5 party hosting tips for people you don’t know at your wedding
You might not go out of your way to host parties for people you have never met before, but it happens. Maybe your boss ropes you into having clients over for a meal, maybe you invite a loved one’s new significant others’ family to your home for supper, or perhaps you become involved with an organization and offer your place as a gathering location for everyone to get to know each other. But there’s one day you know you’ll be entertaining some guests you aren’t super close with, and that’s your wedding day.
It can be awkward facing wedding guests you don’t know well. What if no one likes each other? What if no one enjoys your food? What will everyone talk about?
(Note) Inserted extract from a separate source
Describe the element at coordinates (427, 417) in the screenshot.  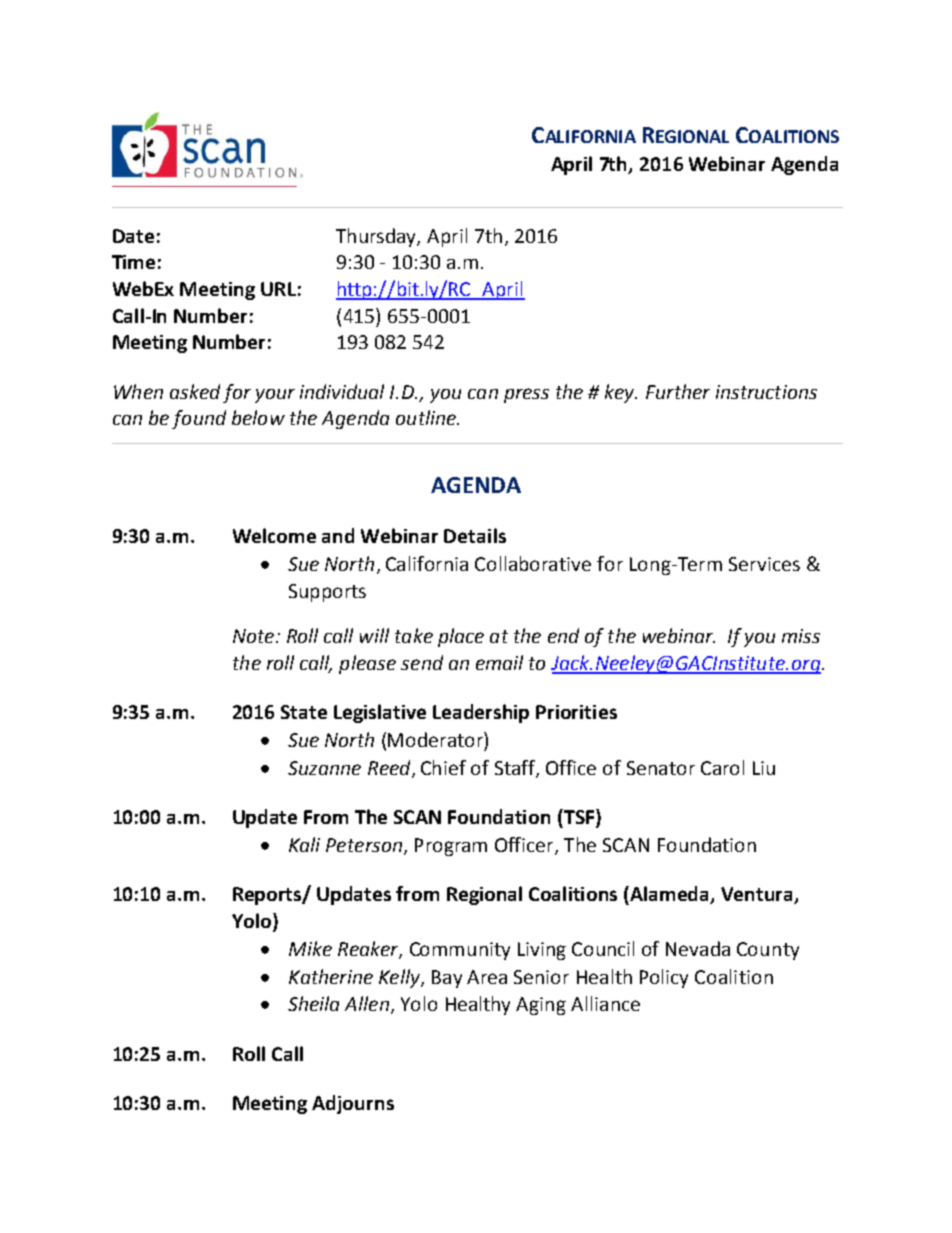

Instead of being nervous (or resistant and complaintive), think of it this way: you have an exciting opportunity to mingle with who could be extraordinarily interesting people, and they are probably thankful that you have taken on this task. When you find yourself hosting a party for people you hardly know, here are a few tips for making your evening successful.
Plan the meal, especially if guests are coming to the rehearsal dinner.
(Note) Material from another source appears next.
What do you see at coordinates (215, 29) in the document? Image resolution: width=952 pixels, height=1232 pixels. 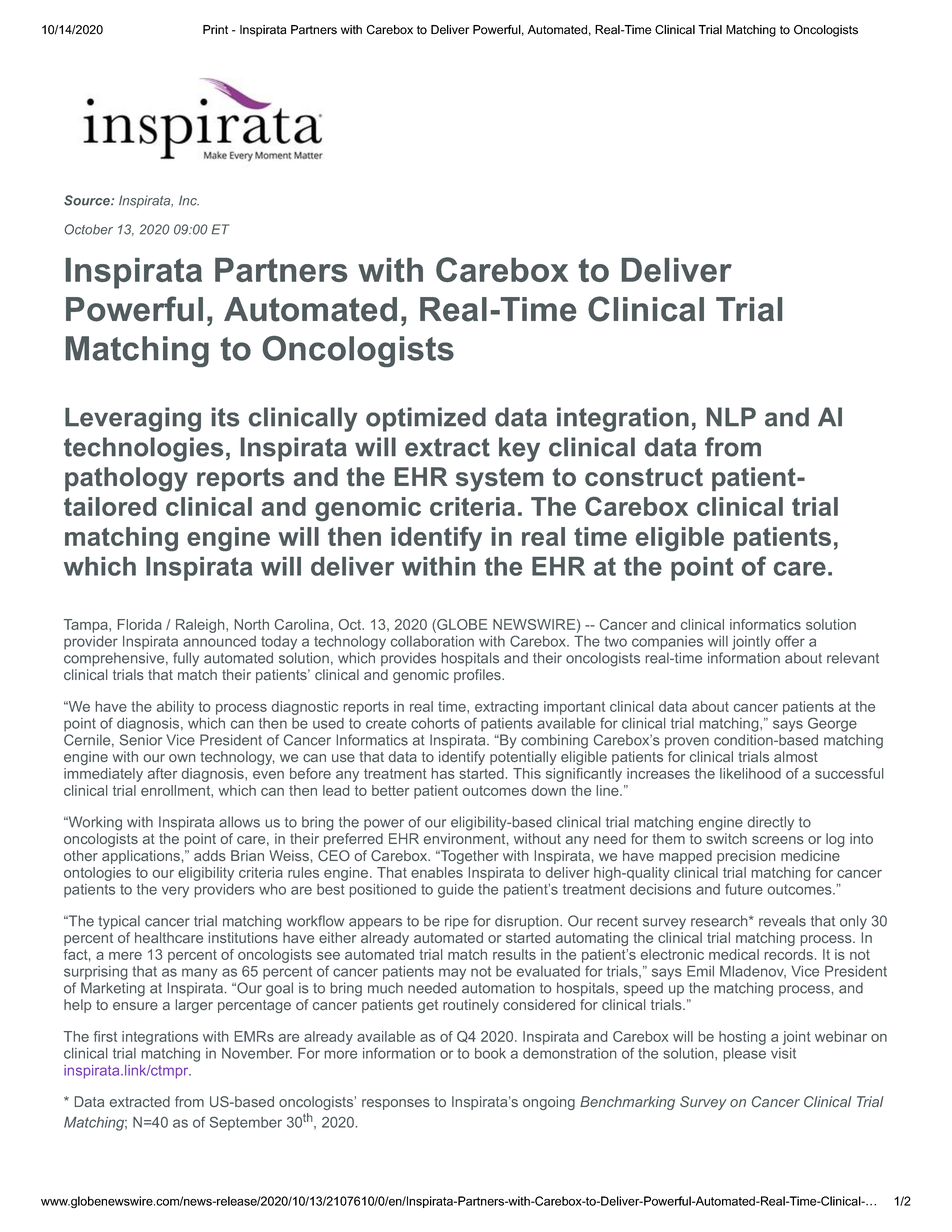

Much of the discussion will occur over dinner or about the food itself, so make sure what you serve suits everyone’s tastes. Send an email or text message to everyone invited and ask if they have any dietary restrictions you should account for (the last thing you want is someone getting sick because they did not realize your dish included ingredients they are allergic to). You don’t have to plan a three-course meal, but it should be something that everyone can enjoy and doesn’t overwhelm you. Make sure everything is waiting for attendees when they arrive and set them up near the beverage station.
Get people talking
Even if a guest or two does not particularly like your meal choices, they will most likely be polite about it. The conversation aspect of the evening is what causes many hosts anxiety. Keep in mind that your guests are nervous about this too, so they will lean on the hosts to steer discussion and prevent awkwardness.
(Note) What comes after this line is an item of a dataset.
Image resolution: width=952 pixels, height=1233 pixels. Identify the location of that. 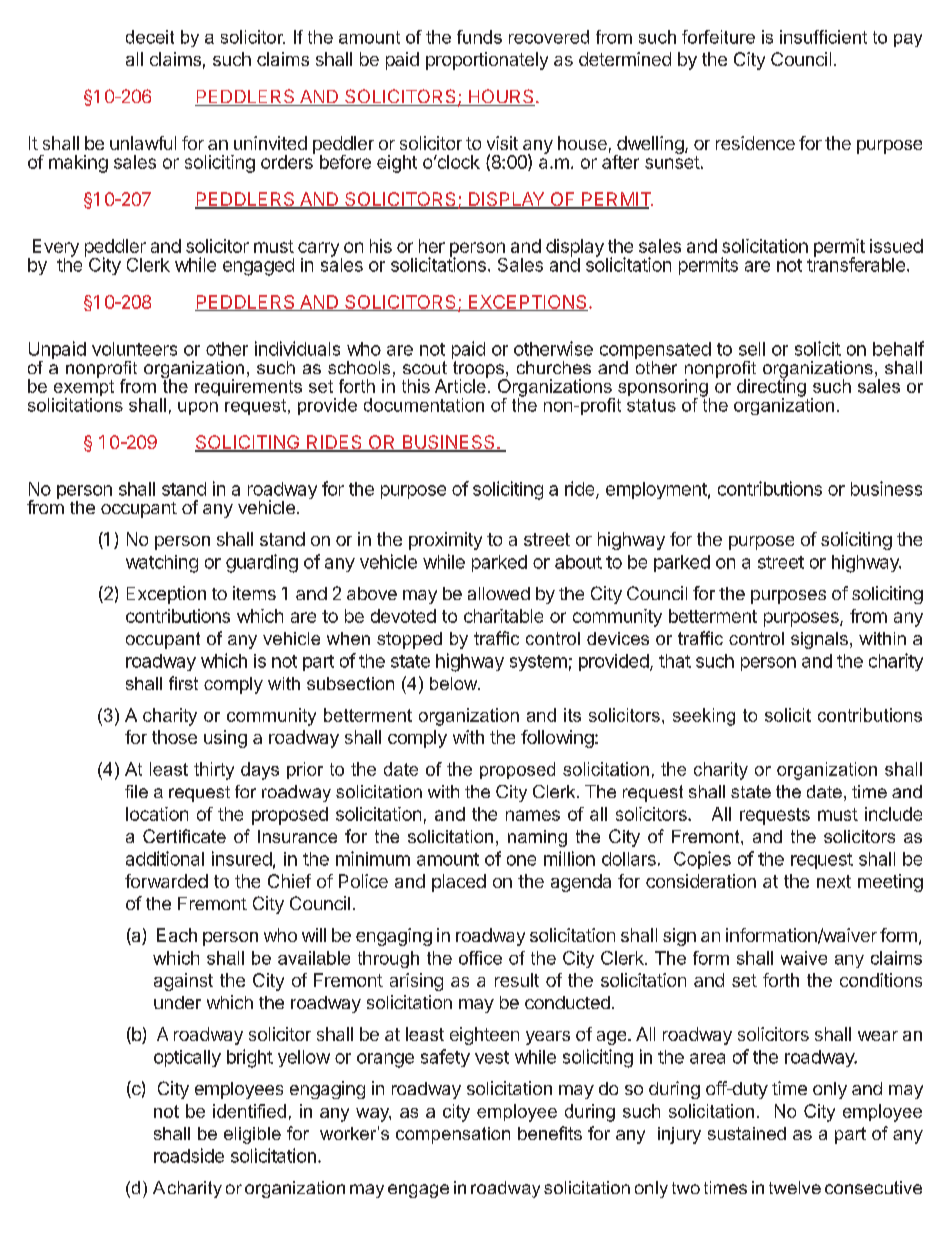
(675, 661).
Warm up the crowd when they arrive and be sure to pay attention to all your guests individually. After dinner, take the time to visit each table and greet your guests. If you don’t know someone, start with an icebreaker such as, “Whose side of the family are you with? Where are you from?” These questions can open a conversational chain: “What did you like most about living there? What brought you here? Where is the rest of your family located?” Answer those same questions in turn. Compliment your guests on their elegant evening dress or suit—and of course, saying “Thank you for coming, we love seeing you here” will usually win you points.
Play games and dance
Some guests might be more hesitant to open up, so games are an excellent way to encourage conversation and get people out on the dance floor. You don’t want to be pushy, but sharing information in the context of a game gives people more incentive to share and get comfortable in the environment. Some great wedding games that help open up the dance floor include the dollar dance or anniversary dance.
Assess everyone present
When planning your seating arrangement, analyze how responsive people are to certain things. To avoid silences, take advantage of the chattiest of the bunch—but make sure that everyone has an opportunity to get a word in. Take notes regarding individuals’ senses of humor, their willingness to socialize, and what kind of information they share. As the host, you have the power to shape the evening’s conversation, so go with the flow, but include even the shyest of the bunch. Seat people together in a way that ensures everyone will have a good time.
Help your guests leave
One of the most awkward parts of the night is not always when people arrive. Instead, it’s when people are trying to leave. Not everyone may be able to tell if it’s appropriate to excuse themselves or if they should stay longer (and you don’t want them to remain all night, either). One way to hint that the evening is winding down is to offer coffee or tea. Once people finish their drinks, it’s a useful marker that it’s time to depart.
You and your friends have a “flow” that you and strangers do not. Interacting with people you are unacquainted with is often necessary when you’re getting married, but it doesn’t have to be intimidating. What do you aim to do when hosting a party for people you do not know well?